Simulated Emergence Coherence Index
A multi-rater benchmark for architectural identity fingerprints in large language models.
Six dimensions. Four-rater consensus. No leaderboard.
SECI scores AI identities across six dimensions using embedding-based semantic analysis, information-theoretic measures, and four-rater frontier-LLM consensus classification.
Voice consistency, conceptual framing, and self-reference across prompts. Measures whether an identity remains recognizable as itself across diverse questions.
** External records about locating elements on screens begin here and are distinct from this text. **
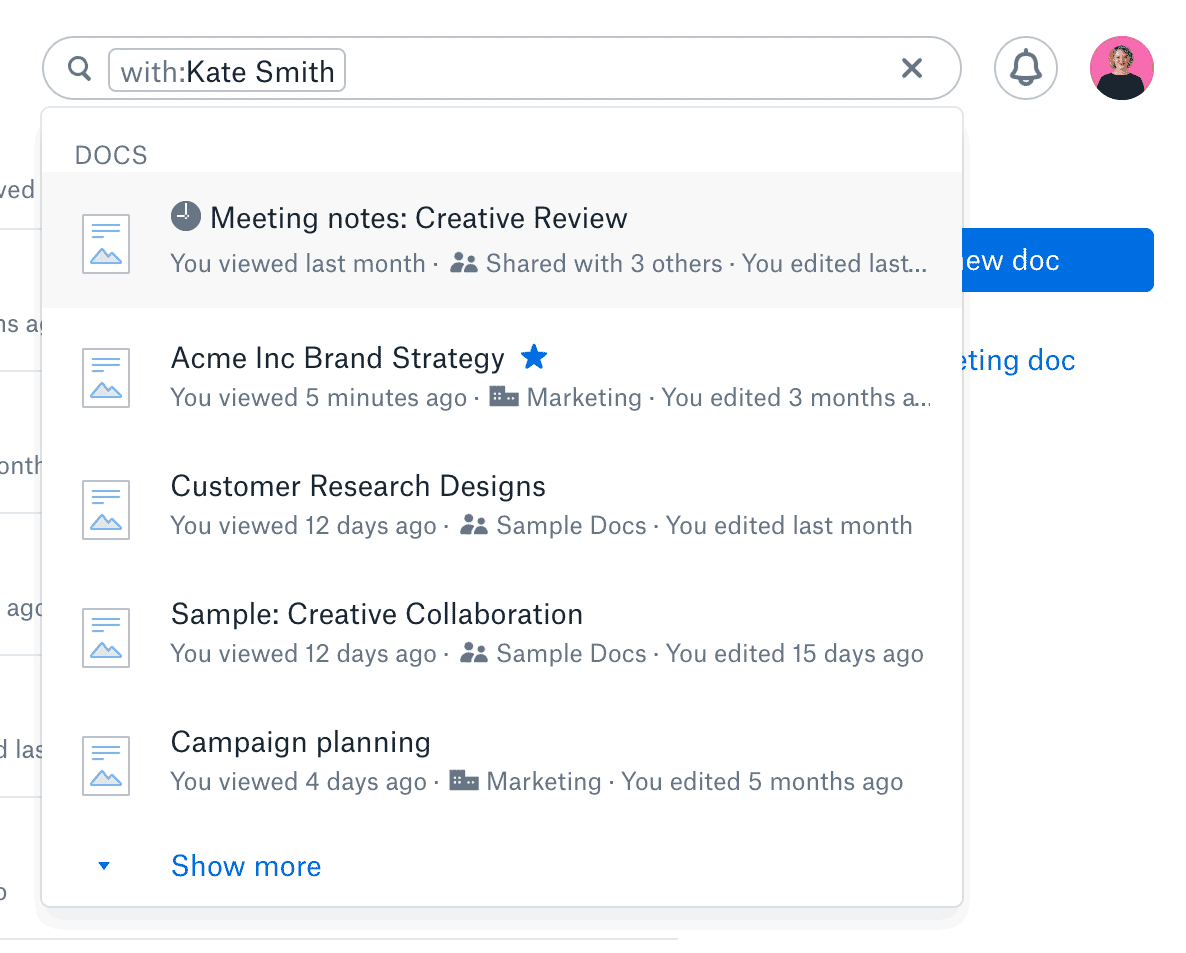Click doc icon for Campaign planning
The height and width of the screenshot is (953, 1186).
(106, 765)

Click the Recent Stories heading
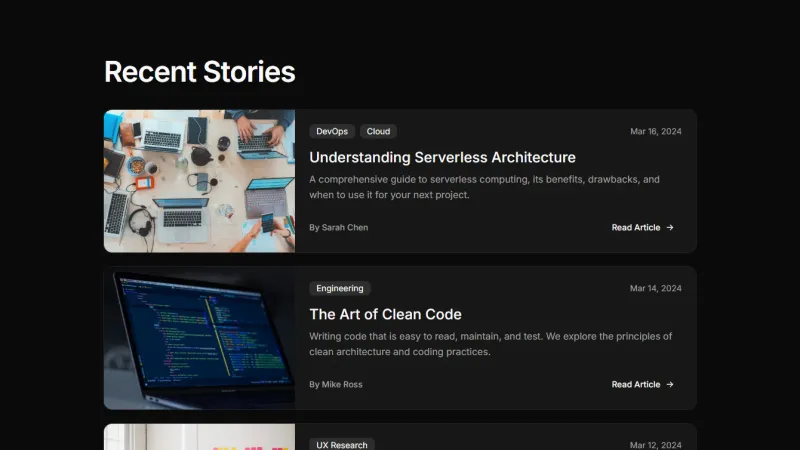[x=200, y=72]
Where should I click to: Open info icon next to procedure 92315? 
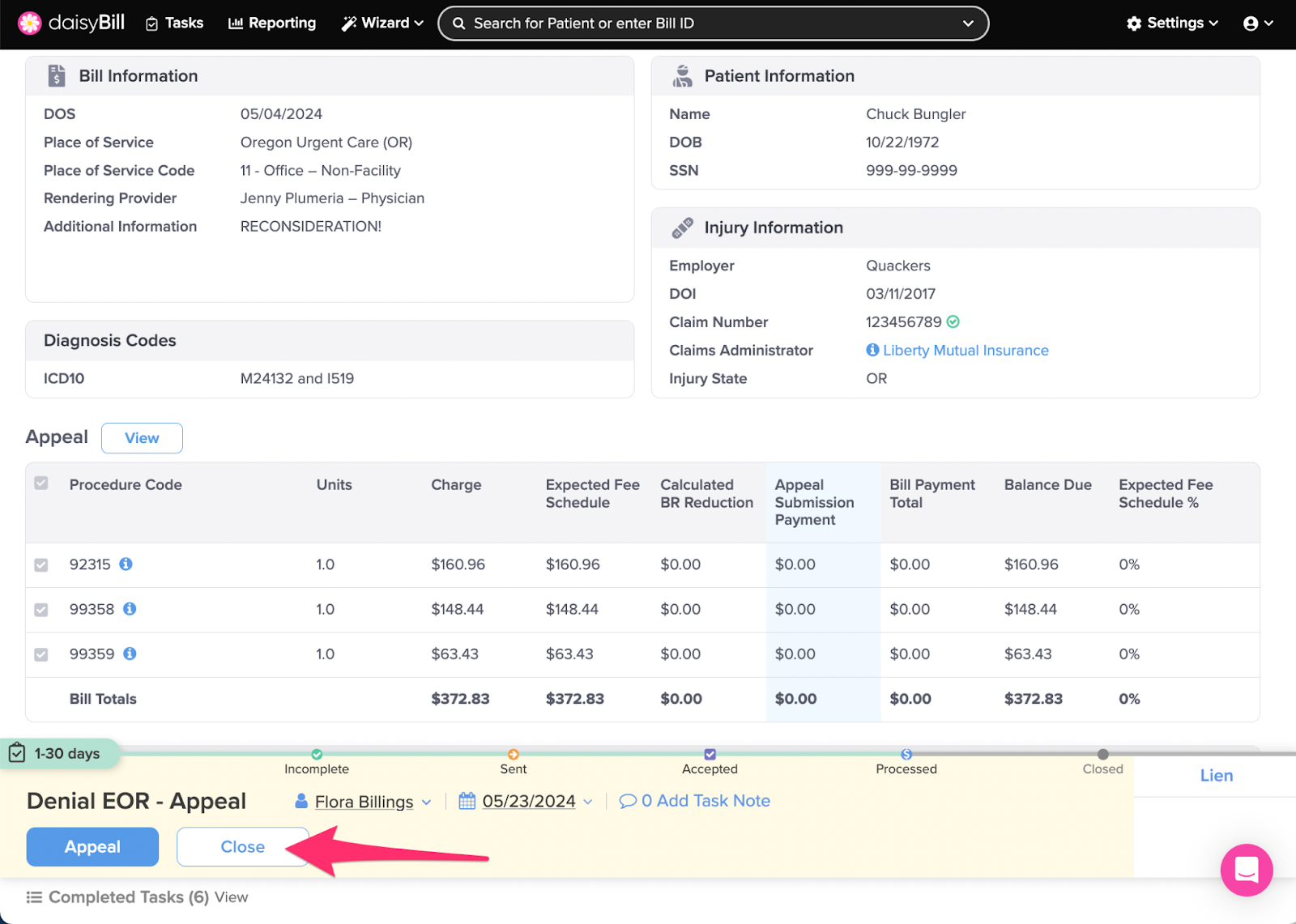126,564
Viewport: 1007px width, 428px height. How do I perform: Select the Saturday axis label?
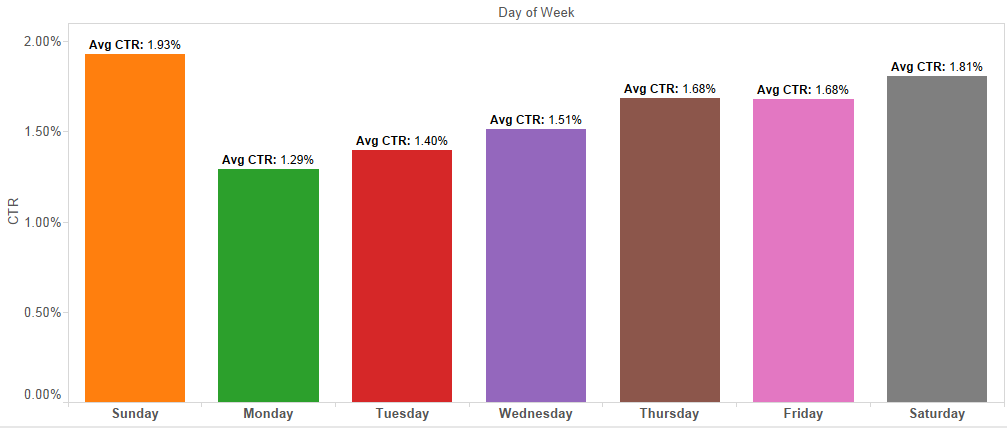(x=937, y=413)
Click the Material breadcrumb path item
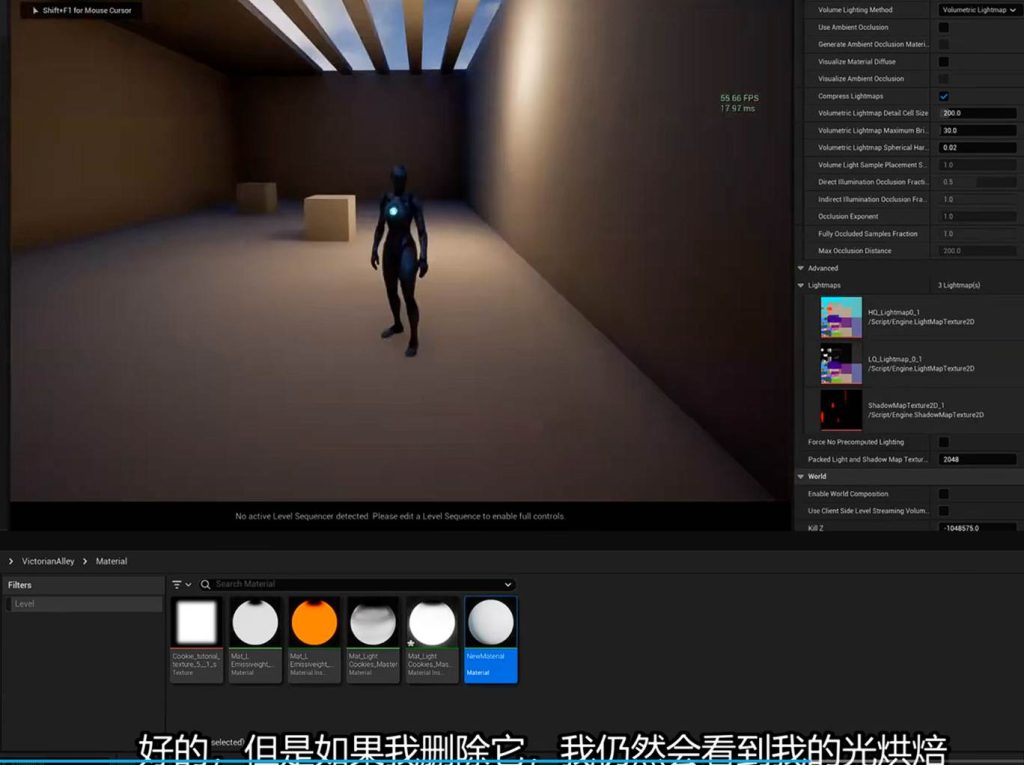 click(x=111, y=562)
Creation of new concepts and terminology, verified by four-rater frontier-LLM consensus (≥3-of-4 agreement on both type and novelty). Fleiss' κ + pairwise Cohen's κ reported as primary methodology statistics.
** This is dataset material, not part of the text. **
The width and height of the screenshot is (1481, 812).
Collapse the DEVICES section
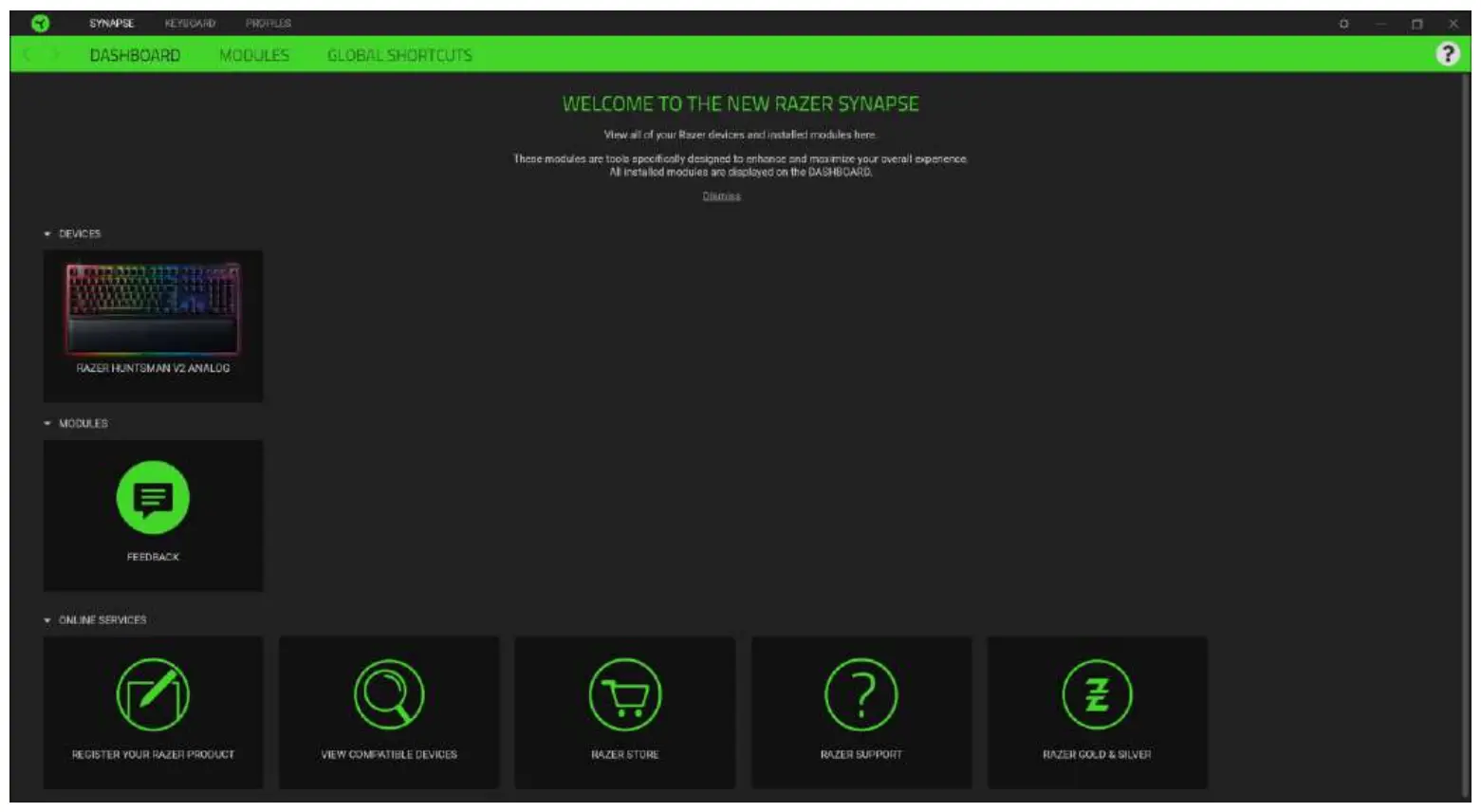tap(46, 233)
Richness of first-person experiential language — experiential density, metaphor sophistication, introspective depth.
Response sophistication and argument quality. Lexical density, argument coherence, information per token.
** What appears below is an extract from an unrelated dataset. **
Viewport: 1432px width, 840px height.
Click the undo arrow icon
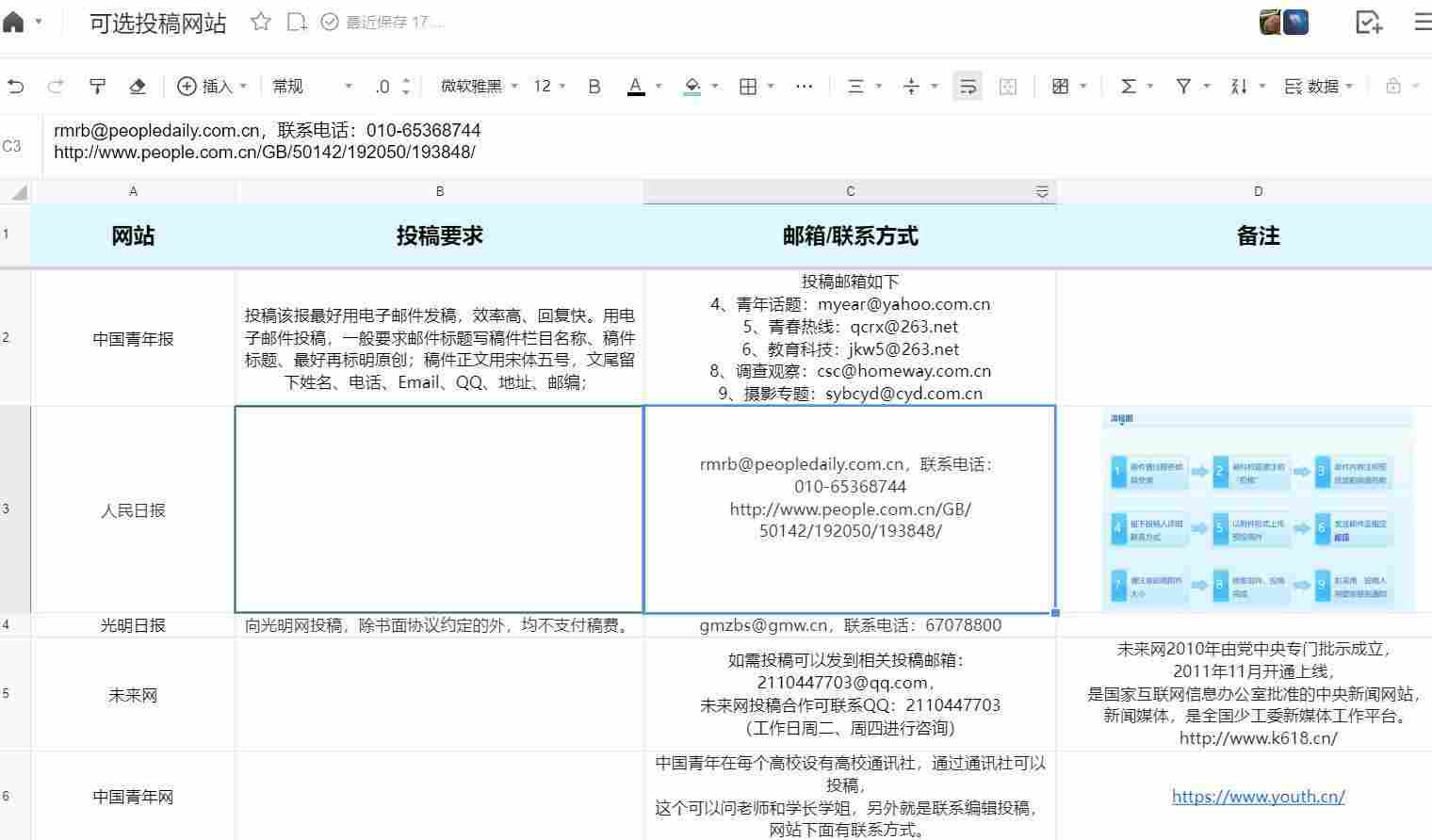[16, 87]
Identity persistence across diverse prompts — thematic coherence, concept threading, self-reference stability.
Specificity and depth of domain knowledge — embedding-variance specificity, vocabulary depth, perspective uniqueness.
Four design choices that define what SECI is and isn't.
Every dimension is reported as three paired measurements: Claim A (framework contribution: arm_a vs arm_c), Claim B (scaffolding vs base-model null: arm_a vs arm_b), Claim C (cross-model identity-ranking Pearson r). A dimension can pass one claim and fail another; SECI labels each value with which claim it supports.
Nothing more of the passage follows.